## [Material supplied]
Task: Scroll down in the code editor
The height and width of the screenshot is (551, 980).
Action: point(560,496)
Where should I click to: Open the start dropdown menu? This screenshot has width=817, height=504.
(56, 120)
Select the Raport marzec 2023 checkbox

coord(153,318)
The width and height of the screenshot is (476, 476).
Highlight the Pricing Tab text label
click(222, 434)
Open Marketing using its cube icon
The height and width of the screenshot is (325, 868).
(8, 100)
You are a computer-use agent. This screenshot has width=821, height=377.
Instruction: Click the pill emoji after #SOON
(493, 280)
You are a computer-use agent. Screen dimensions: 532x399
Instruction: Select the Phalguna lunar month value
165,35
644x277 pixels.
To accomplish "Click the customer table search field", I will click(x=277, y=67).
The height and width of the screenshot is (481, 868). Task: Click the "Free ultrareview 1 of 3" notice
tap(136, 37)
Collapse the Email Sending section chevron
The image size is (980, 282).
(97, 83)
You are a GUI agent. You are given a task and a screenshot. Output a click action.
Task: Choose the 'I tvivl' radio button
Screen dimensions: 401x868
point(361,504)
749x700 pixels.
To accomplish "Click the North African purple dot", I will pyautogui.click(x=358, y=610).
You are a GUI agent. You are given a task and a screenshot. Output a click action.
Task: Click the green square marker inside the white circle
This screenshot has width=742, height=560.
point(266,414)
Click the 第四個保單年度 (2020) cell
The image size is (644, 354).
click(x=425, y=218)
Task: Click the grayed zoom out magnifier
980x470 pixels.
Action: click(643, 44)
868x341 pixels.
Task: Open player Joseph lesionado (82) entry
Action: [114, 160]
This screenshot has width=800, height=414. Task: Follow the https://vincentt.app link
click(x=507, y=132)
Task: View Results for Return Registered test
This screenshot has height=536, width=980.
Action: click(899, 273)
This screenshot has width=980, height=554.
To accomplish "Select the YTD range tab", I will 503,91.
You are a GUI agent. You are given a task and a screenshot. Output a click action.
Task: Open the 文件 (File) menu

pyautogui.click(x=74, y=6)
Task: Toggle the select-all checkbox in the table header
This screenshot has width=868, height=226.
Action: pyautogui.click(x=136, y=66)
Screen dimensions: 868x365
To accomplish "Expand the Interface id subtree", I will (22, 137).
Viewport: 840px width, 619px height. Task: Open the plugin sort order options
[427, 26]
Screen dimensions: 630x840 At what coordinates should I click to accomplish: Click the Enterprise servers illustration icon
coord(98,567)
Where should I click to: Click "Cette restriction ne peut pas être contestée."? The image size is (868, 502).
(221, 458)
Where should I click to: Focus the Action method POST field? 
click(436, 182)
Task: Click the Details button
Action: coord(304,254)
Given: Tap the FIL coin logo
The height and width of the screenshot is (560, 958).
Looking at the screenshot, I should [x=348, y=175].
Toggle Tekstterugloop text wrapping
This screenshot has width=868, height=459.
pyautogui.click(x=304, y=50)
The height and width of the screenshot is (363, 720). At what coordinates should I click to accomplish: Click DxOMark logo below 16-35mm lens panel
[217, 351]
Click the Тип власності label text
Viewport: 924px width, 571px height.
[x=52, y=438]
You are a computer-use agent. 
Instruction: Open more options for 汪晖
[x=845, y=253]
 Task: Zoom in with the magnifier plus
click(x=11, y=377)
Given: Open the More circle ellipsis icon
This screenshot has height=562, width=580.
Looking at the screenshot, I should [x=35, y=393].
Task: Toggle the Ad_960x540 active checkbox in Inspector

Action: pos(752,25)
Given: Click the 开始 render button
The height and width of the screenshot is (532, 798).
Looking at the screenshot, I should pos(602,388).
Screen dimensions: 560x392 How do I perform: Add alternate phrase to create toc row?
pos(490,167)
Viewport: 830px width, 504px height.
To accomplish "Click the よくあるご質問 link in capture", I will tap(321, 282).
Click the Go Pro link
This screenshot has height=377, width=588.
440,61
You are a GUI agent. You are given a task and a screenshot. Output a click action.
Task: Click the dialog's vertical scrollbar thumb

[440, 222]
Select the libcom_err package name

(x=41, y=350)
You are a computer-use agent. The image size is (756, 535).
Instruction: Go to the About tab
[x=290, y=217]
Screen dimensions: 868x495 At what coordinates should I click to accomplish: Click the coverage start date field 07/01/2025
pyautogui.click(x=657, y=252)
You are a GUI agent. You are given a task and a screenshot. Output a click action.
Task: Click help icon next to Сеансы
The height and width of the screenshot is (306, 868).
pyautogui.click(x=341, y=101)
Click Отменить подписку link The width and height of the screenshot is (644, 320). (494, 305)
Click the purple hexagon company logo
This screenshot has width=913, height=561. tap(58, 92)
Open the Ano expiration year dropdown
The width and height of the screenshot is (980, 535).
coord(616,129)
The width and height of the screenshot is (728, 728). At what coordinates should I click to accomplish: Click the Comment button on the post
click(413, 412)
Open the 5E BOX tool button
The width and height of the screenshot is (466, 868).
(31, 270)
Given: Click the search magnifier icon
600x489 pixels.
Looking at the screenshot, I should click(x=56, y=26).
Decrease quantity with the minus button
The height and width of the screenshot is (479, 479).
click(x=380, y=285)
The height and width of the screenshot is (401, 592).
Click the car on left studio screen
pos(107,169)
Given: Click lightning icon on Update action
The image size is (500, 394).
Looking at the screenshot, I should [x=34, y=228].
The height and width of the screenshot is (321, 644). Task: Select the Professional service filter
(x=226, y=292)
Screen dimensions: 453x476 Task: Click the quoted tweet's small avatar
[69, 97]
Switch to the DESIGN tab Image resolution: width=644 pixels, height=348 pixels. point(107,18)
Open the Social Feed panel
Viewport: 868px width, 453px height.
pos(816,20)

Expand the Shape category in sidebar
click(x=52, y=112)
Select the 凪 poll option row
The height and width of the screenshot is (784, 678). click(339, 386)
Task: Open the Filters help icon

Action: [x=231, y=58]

## [Exercise instructions]
Starting at the line containing "Expand the Shape category in sidebar" and ending at the last of the lines, reproduce these lines without changes.

## [Written answer]
Expand the Shape category in sidebar
click(x=52, y=112)
Select the 凪 poll option row
The height and width of the screenshot is (784, 678). click(339, 386)
Task: Open the Filters help icon

Action: [x=231, y=58]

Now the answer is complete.